> _Task prompt_
In the passage on Bishop Bonhomme, change "controversial" to "divisive" and give again the part that opens with the words "Bishop Bonhomme has" and closes with "my 3rd cousin.".

** Begin Document segment **

Joseph Cyprien Bonhomme never forgot his experience as an early student at St. Michael’s College, as he writes, “ I shall never forget the devotion and the spirit of sacrifice shown by my teachers at St. Michael’s. No life of ease was that of the priests in those early days and we students were quick to notice the fund of self-sacrifice that was needed by those Apostles of Youth to establish and maintain their institution in the midst of so many difficulties. Still, we never remarked the least trace of dejection amongst those valiant members who were then experiencing their first trials and hardships.”
Joseph’s early schooling at St. Michael’s and the commitment of the Edmundites had a profound effect on his career choice. He listened to his inner voice and from his humble beginnings as Joseph Cyprien Bonhomme to Most Rev. Joseph Bonhomme, Monseigneur (Bishop) Bonhomme, Vicar Apostolic, Titular Bishop of Tulana, and Bishop Assistant to the Pontifical Throne, his titles only encouraged him to work more diligently to make the world a better place. Joseph’s family knew poverty and economic hardships which appears to have had a significant influence on his work to improve the social economics of the regions he served. Joseph had a great vision for Basutoland and he courageously persisted as an advocate for the rights of the Basotho people, but because of his outspoken, repeated criticism of the established Colonial administration, the Oblates were pressured to encourage him to resign his missionary work, and finally in 1947 he departed Cape Town, South Africa and returned to Canada.
Bishop Bonhomme has been referred to as a talented, colorful, and controversial figure, but to his family he was simply known as “The Bishop.” The Bishop was my 3rd cousin.

** End Document segment **
** Begin Given material **

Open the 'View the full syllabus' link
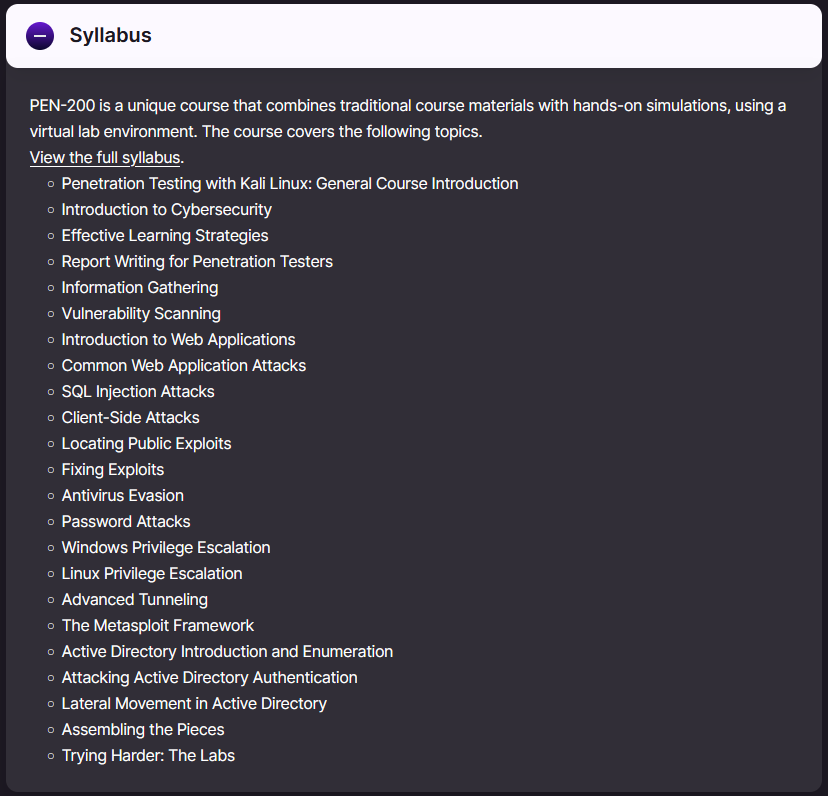828x796 pixels. (105, 158)
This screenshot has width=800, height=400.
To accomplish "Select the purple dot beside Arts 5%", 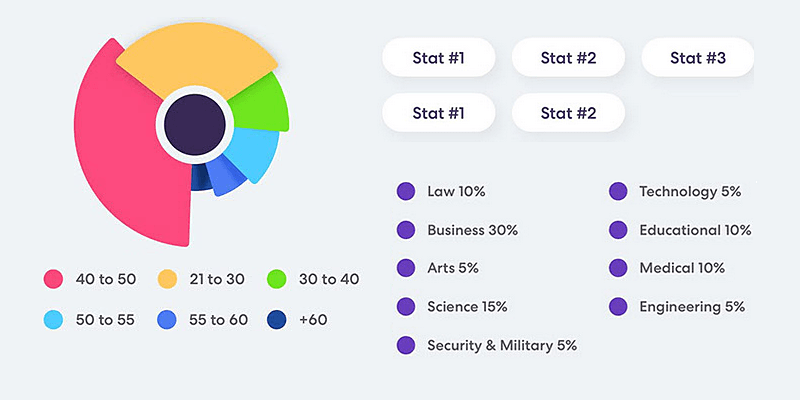I will (x=406, y=268).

** End Given material **

> _Right answer_
Bishop Bonhomme has been referred to as a talented, colorful, and divisive figure, but to his family he was simply known as “The Bishop.” The Bishop was my 3rd cousin.